Dengan caranya, dia menguji 5 (lima) pasal UU Kesehatan 2023 ke Mahkamah Konstitusi (MK) RI.

Dokter spesialis bedah dan spesialis bedah plastik rekonstruksi estetik (Sp.BP-RE) paling senior yang menjabat Ketua Kolegium Bedah Plastik Rekonstruksi dan Estetik Indonesia (1990-1998) itu, unik!

Jangan harap dia mengikuti begitu saja nalar yang tak bernalar, atau hanya pendengar dari nalar orang yang salah. Prof.Djohansjah tak hendak ditawan nalar otoriterian Menteri Kesehatan.
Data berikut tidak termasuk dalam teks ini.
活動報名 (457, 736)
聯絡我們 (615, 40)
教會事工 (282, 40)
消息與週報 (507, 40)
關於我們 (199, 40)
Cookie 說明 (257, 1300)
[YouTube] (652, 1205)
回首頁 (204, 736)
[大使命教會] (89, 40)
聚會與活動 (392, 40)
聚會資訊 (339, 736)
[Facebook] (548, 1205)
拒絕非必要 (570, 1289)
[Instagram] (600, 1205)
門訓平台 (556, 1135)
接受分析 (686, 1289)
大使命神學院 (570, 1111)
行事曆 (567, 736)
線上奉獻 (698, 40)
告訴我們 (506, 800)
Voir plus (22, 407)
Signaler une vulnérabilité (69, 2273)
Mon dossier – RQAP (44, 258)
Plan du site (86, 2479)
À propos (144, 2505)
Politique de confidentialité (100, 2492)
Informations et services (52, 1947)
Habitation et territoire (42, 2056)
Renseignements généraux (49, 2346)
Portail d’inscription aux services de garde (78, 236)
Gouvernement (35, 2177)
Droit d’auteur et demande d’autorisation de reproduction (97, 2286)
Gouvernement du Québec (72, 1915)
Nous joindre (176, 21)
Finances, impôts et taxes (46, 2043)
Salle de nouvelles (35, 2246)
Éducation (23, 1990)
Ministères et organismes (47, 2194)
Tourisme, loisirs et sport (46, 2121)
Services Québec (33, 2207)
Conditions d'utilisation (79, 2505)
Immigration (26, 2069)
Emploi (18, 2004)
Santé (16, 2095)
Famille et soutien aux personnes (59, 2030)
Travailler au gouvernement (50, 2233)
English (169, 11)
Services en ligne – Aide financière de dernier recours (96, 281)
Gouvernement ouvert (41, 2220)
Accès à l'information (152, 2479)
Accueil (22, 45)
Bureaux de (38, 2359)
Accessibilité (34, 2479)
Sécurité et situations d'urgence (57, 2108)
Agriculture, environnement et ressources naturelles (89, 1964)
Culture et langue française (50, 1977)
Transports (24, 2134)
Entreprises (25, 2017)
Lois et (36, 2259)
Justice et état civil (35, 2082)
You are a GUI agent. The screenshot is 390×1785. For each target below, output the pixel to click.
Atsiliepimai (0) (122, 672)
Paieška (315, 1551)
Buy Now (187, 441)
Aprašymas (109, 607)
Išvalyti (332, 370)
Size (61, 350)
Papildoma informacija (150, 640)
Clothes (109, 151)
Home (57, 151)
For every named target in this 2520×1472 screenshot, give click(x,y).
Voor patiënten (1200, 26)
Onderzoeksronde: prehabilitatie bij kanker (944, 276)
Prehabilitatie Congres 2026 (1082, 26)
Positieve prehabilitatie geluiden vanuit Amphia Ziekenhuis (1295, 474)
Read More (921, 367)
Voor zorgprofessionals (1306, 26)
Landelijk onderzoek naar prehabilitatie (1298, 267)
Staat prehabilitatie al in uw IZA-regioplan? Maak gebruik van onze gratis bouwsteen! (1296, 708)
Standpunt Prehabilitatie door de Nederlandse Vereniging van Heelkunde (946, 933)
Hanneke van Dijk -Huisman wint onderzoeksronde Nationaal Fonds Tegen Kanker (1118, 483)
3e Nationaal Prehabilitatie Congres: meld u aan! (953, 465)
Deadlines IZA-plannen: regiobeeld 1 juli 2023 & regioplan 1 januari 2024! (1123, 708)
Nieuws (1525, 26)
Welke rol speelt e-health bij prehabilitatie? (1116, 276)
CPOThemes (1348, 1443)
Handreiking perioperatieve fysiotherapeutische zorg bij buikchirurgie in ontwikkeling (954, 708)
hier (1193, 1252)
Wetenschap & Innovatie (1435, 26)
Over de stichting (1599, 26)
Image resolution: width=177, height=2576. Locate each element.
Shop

Tanpa kompromi walau se inci, apalagi tergoda imaji jabatan.

Hanya Ksatria yang maju tak gentar menguji norma Kolegium ilmu kedokteran, beserta sub norma yang memberi wewenang pemerintah pusat dan daerah melakuan pengawasan etika dan disiplin profesi dokter.

Tak hendak kalah-cum-patah, inisiatif litigasi uji materil UU Kesehatan yang dilakukan Prof Djohansjah berhasil memecahkan kengerian efek UU Kesehatan.

Ksatria dalam bahasa Inggris ialah: Knight. Dalam tradisi Inggris, Knight itu dianugerahi gelar ‘Sir’.

Pengalaman bersidang saya, setiap perkara hukum itu unik. Selalu ada yang tak terduga untuk bangkit. Terlibat khusuk dengan perasaan “haryono” setiap kali litigasi di MK RI, kami tenggelam dalam lautan pikiran terbuka. Di bawah aura gedung unik sembilan pilar, yang dirancang ramah, terbuka, tanpa pagar.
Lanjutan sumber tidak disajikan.